A characterization of partial 3-trees with applications to network reliability

This thesis is concerned with a class of graphs called partial k-trees. A k-tree is defined recursively as follows: The complete graph K$\sb{\rm k}$ on k points is a k-tree. Given a k-tree G on n $\geq$ k points, a k-tree on n + 1 points is obtained by adding a new point u and edges connecting u to every point of a K$\sb{\rm k}$ in G. A graph is a partial k-tree if it is a subgraph of some k-tree. Our interest in k-trees and their subgraphs is motivated by some practical questions about the reliability of communication networks. For the reliability analysis, complex systems are often modelled as probabilistic networks. The edges of the network represent components or subsystems. Each of them fails with a given probability. The network reliability problem is to compute a measure of reliability given failure probabilities for the edges. One of the most general network reliability measures is the K-terminal reliability.
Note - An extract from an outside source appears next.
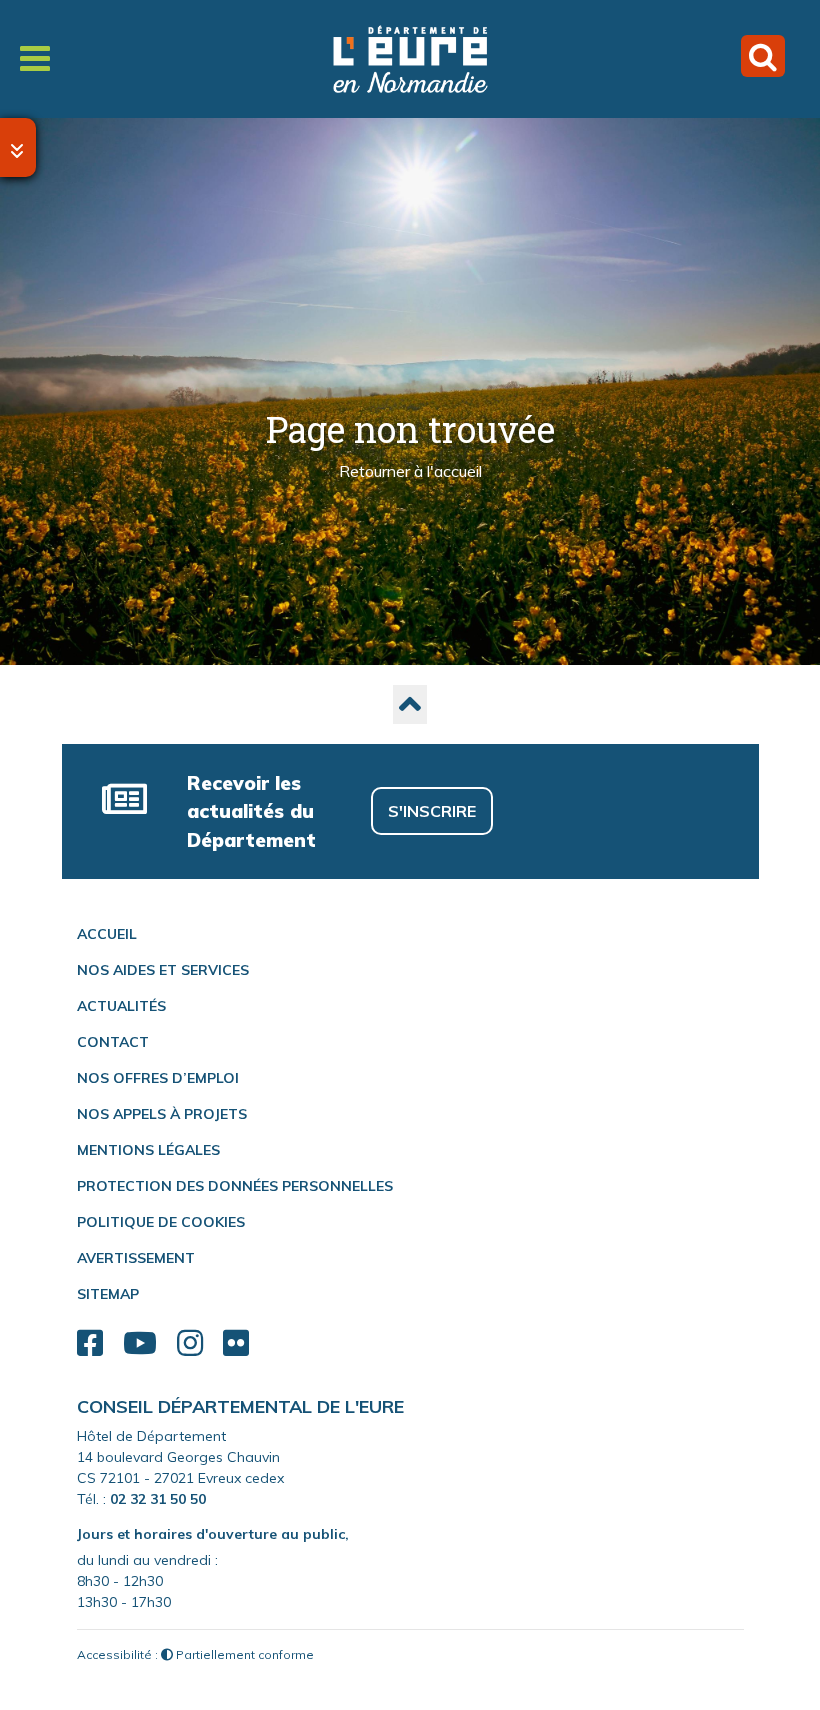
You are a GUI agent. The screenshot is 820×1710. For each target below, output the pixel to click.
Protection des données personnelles (235, 1186)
Specifically, consider a probabilistic network G = (V, E) with the point set V and the edge set E. Let K be a specified subset of V with $\vert$K$\vert\geq$ 2. The K-terminal reliability R$\sb{\rm K}$(G) of G is the probability that the points in K are connected. An important special case of this problem is the all-terminal reliability where K is the entire point set of G. In the first part of the thesis, we establish some fundamental properties of partial 3-trees and show that a graph is a partial 3-tree if and only if it has no subgraph contractible to K$\sb5$, K$\sb{2,2,2}$, C$\sb8$(1,4), or K$\sb2$ x C$\sb5$. A graph G is said to be contractible to a graph H if H can be obtained from G by a sequence of edge contractions. Hither to, such a characterization of partial k-trees is known only for the values of k $\leq$ 2. The second part of the thesis is concerned with the all-terminal reliability analysis. This computation of all-terminal reliability of a network is known to be inherently difficult and, except for special cases, cannot be solved in time bounded by a polynomial in the size of the network. We present an efficient algorithm to compute the all-terminal reliability of partial 3-trees. The running time of this algorithm is O($\vert$V$\vert$) if G is planar partial 3-tree and is O($\vert$V$\vert\sp2$) for nonplanar partial 3-trees.